La date du 31 mars sonne aussi la fin de la trêve hivernale des expulsions locatives. En 2011, plus de 12 500 expulsions avec concours de la force publique ont été prononcées. « Si on ajoute tous les ménages qui n’attendent pas et partent d’eux-mêmes, ce sont plutôt 40 000 qui sont concernés chaque année par la perte de leur logement. Et en la matière comme pour la gestion de la fin de la campagne hivernale de l’hébergement, on a l’impression de regarder passer les trains, la puissance publique n’a toujours pas engagé de plan de prévention », s’exaspère Christophe Robert, délégué général de la Fondation Abbé-Pierre, selon qui « la trêve hivernale devrait être mise à profit » pour éviter les ruptures. Seules avancées à ses yeux : la parution prochaine, bien que trop tardive, d’un décret définissant les contours d’une charte de prévention des expulsions et d’un autre permettant le maintien des aides personnalisées au logement en cas d’impayés de loyers, pour les locataires « de bonne foi ». Quant au pôle interministériel de prévention des expulsions locatives, dont l’installation est annoncée pour avril, « il devra donner le ton de ce qui est une bonne politique de prévention, laquelle doit se jouer localement dans l’articulation entre les préfets, les bailleurs, les associations, les caisses d’allocations familiales… Dans l’objectif d’intervenir le plus en amont possible et de coordonner les actions. Il faut une mobilisation, un suivi, une évaluation », estime Christophe Robert. Au-delà, « nous attendons un mot d’ordre, un discours fort de la ministre, pour que l’expulsion ne soit plus la règle, mais l’exception ». Une tentative de reformulation des revendications du secteur associatif, qui a toujours essuyé une fin de non-recevoir à sa demande d’un moratoire sur toutes les expulsions locatives sans relogement. Le 28 mars, plusieurs centaines de personnes ont, à l’appel de la « plate-forme logement des mouvements sociaux », défilé à Paris et dans d’autres villes pour dénoncer la reprise des expulsions locatives et la fermeture de places d’hébergement d’urgence.

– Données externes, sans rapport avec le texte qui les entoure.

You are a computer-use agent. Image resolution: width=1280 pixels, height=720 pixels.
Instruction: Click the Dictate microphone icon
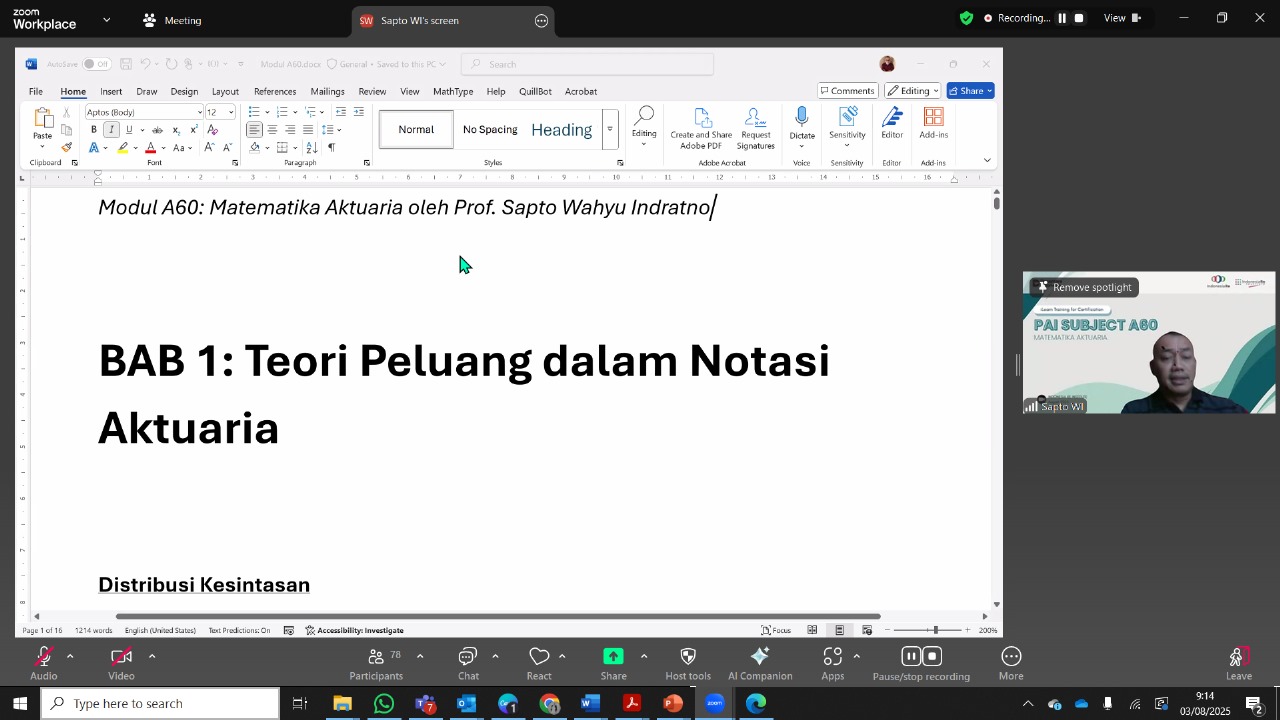pyautogui.click(x=802, y=118)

SORTIR DE LA LOGIQUE D’URGENCE, UNE ACTION « INTÉGRÉE », SELON LE DIHAL

« La situation est particulièrement difficile en Ile-de-France et elle doit être améliorée », reconnaît Sylvain Mathieu, délégué interministériel à l’hébergement et à l’accès au logement (DIHAL), tout en soulignant que « les efforts sont importants ». En réponse aux accusations des associations, il indique que « depuis le début, les préfets ont reçu des instructions pour anticiper la sortie de l’hiver, en prolongeant l’ouverture de places ou en orientant les personnes ». Au-delà de ces consignes et pour « aller vers un véritable changement de logique », le DIHAL considère qu’« il faut tenir tous les fils de la pelote », notamment créer des solutions alternatives à l’hôtel et prévenir les expulsions locatives, « ce qui contribuera à la gestion de la sortie de la période hivernale de manière structurante ». Le plan de réduction des nuitées hôtelières a déjà commencé en Ile-de-France, avec un appel à projets pour 1 000 logements supplémentaires en intermédiation locative. Ce plan est « une action volontariste qui s’appuie sur un ensemble d’initiatives », ajoute-t-il, dont celles qui sont identifiées dans quatre régions pilotes (Basse-Normandie, Ile-de-France, Lorraine, Rhône-Alpes) : conventions passées avec les bailleurs sociaux, créations de places d’hébergement dans des logements, captation de logements privés… Autre « axe majeur du plan », l’amélioration de l’accompagnement social des familles hébergées à l’hôtel fera prochainement l’objet d’un appel à projets. Si elles n’ont pas toutes un effet immédiat, ces réponses « constituent une action intégrée », défend Sylvain Mathieu, rappelant que les diagnostics à 360° doivent guider la programmation dans les départements. Le premier comité de pilotage du pôle interministériel de prévention des expulsions locatives doit se tenir le 22 avril. Son rôle : « travailler à la mise en œuvre de l’essentiel des recommandations du rapport d’inspections rendu sur le sujet, pour traiter les situations le plus en amont possible et engager le dialogue et la mobilisation de l’ensemble des acteurs ».

Notes

(1) Voir ASH n° 2903 du 27-03-15, p. 8.